WHAT YOU ARE ASKED TO DO:
Gather each line of the entries below that contains the string "width", where case counts.

++++++

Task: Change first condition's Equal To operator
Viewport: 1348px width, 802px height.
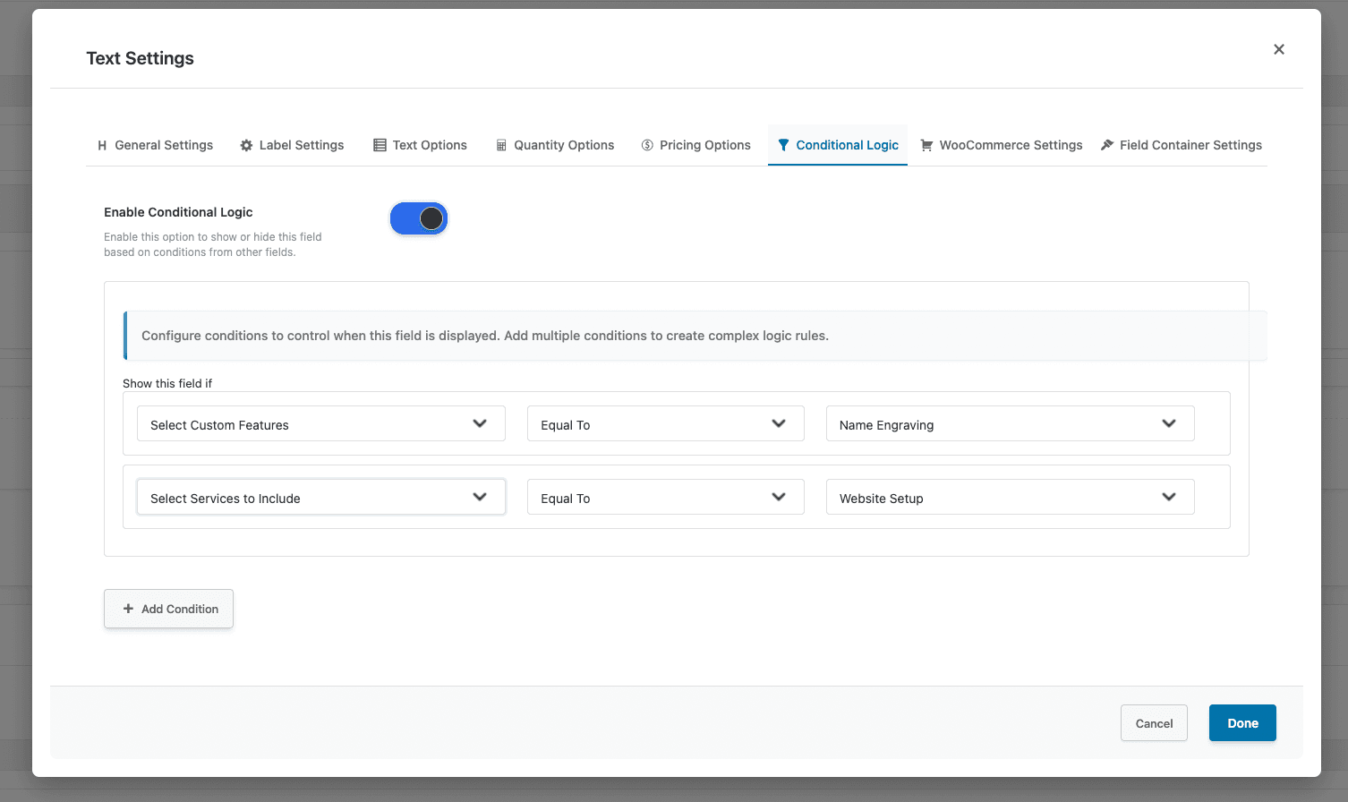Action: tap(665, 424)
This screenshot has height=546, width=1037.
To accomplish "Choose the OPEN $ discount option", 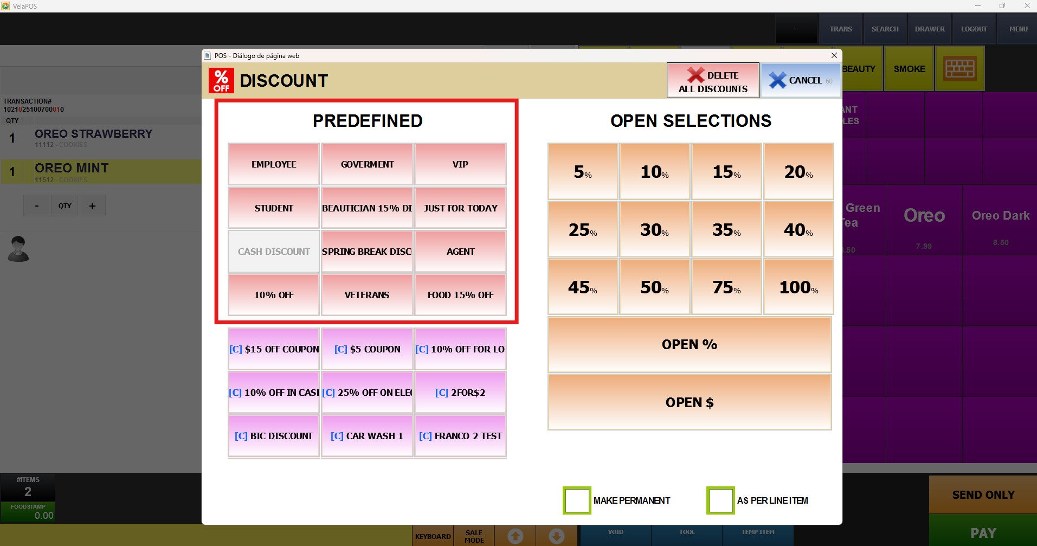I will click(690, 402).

++++++

THE SOLUTION:
Viewport: 1348px width, 802px height.
This screenshot has height=546, width=1037.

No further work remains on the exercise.